[ platform · self-improvement loop ]

Continuous RL

The platform's self-improvement surface. Six panels that compound over time: a Gymnasium env, an LLM-meta-agent research loop (Karpathy pattern), manual PPO training, a cross-run ratio curve, the saved-policy library, the DPO preference flywheel, and the nightly scheduler. Live page: /continuous-rl.html.

What it is · how it works · why it matters

[ what ]

The single page that owns NVTrader's continuous-learning loop. Manual PPO training, NemoRL AutoResearch (LLM-meta-agent search), a Sharpe ratio curve across all runs, the policy library, the DPO preference flywheel, and the cron scheduler — all in one place.

[ how ]

Reads from data/rl/ + data/autoresearch/ + data/audit/. PPO via stable-baselines3 on NVTraderEnv; meta-agent via Nemotron 3 Super; chart interpretation via Nemotron Nano Omni. Same A2A bus emits every iteration as an OTel span via NeMo Agent Toolkit.

[ why ]

The discovered policies feed straight back into the PM via PolicyRetrained — the agent designs a strategy and the system executes it. End-to-end closed loop on one DGX Spark.

Section order on the page

The page is workflow-aligned: Setup → Train → Review → Deploy → Feedback → Schedule.

#SectionPhaseUse it for
1Gymnasium envSetupVerify the env config the rest of the page trains against (nvtrader/PortfolioCVaR-v0).
2NemoRL AutoResearchTrain · headlineThe Karpathy-pattern meta-agent search. Most powerful surface — pick a scope (PPO / cuFOLIO / unified), set a goal, hit Start.
3NemoRL live training curveTrain · manualSingle one-off PPO run. Simpler than AutoResearch when you just want a baseline.
4Sharpe ratio curveReviewCross-run timeline — every completed training run + AutoResearch trial, ranked by Sharpe with a max-DD overlay.
5Policy libraryDeployEvery saved .zip from manual training + AutoResearch winners.
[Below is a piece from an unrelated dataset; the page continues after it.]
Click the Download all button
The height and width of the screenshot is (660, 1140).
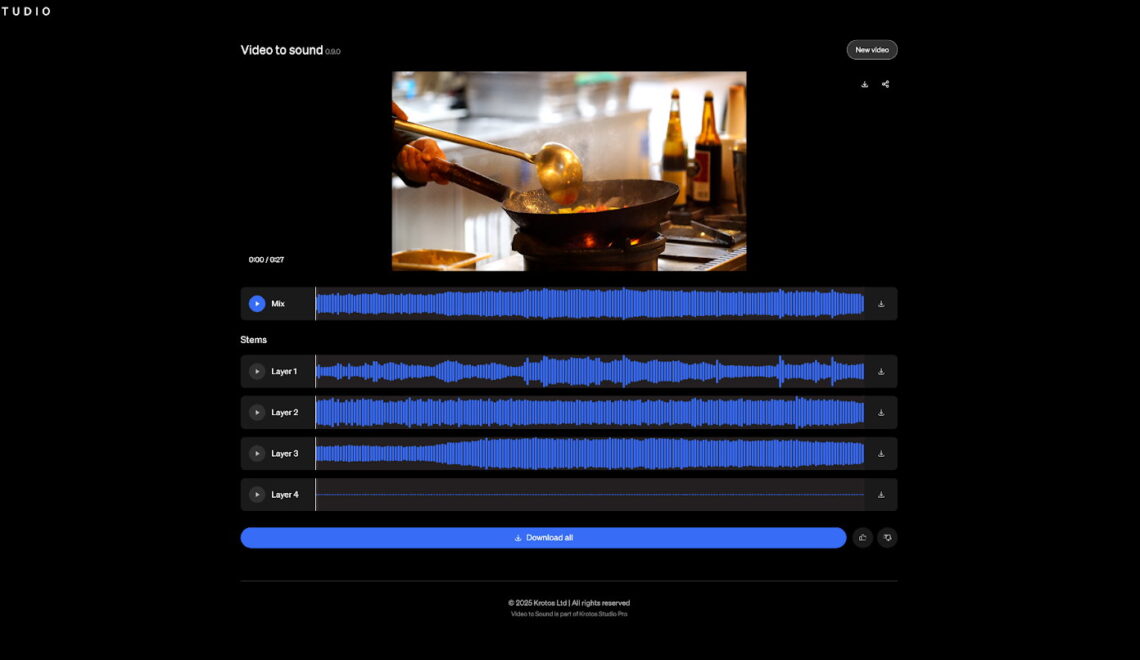click(x=543, y=538)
Click load → to make it the PM's active policy via pointer file.
6Preference learningFeedbackApprove / Override / Reject → DPO pairs with T+5 outcome labels. Separate from PPO; complements it.
7SchedulerAdminThree cron jobs: nightly preference extract, DPO check, weekly NemoRL retrain. Run-now buttons for each.

NemoRL AutoResearch · search scope

The headline panel exposes three eval modes the meta-agent searches over, picked at session start:

ModePer-trial workCostBest for
ppo_only (default)PPO train + walk-forward Sharpe eval~8sSearch reward shapes + PPO hparams. Fastest.
cufolio_onlyOne cuFOLIO Mean-CVaR solve on held-out window~2sCheap portfolio-knob sweep without retraining a policy.
unifiedPPO train + cuFOLIO held-out~12sDiscovers joint optima — "tighter vol_penalty AND raise cvar_alpha together".

The 16 knobs

The meta-agent's ConfigDelta schema covers three groups. Out-of-bounds proposals clip and log a BoundsClip entry in the journal.

GroupKnobBounds
Env (ppo_only / unified)lookback5–60
episode_len20–120
rebal_freq1–10
turnover_cost_bps0–50
vol_penalty0–5
PPO (ppo_only / unified)learning_rate1e-5–1e-2
n_steps64–4096
batch_size32–512
gae_lambda0.85–0.99
gamma0.90–0.999
ent_coef0–0.10
n_epochs3–30
cuFOLIO (cufolio_only / unified)cvar_alpha0.85–0.99
max_position_pct0.02–0.30
n_scenarios1,000–10,000
cufolio_hold_days5–60

Chart interpretation with Omni VLM

All three charts (live training curve, AutoResearch Sharpe-over-iterations, ratio curve) have an Analyze with Omni VLM → button that's identical in style to the trading-view chart button on the Research page. Click → Plotly captures the chart as PNG → POST /api/continuous-rl/interpret-chart with {kind, image_b64, context} → Nemotron Nano Omni returns a 4-6 bullet read on the chart. Renders inline below, signed with the model id and elapsed seconds. ~2-4s per click. User-triggered (not auto) so it costs nothing when ignored.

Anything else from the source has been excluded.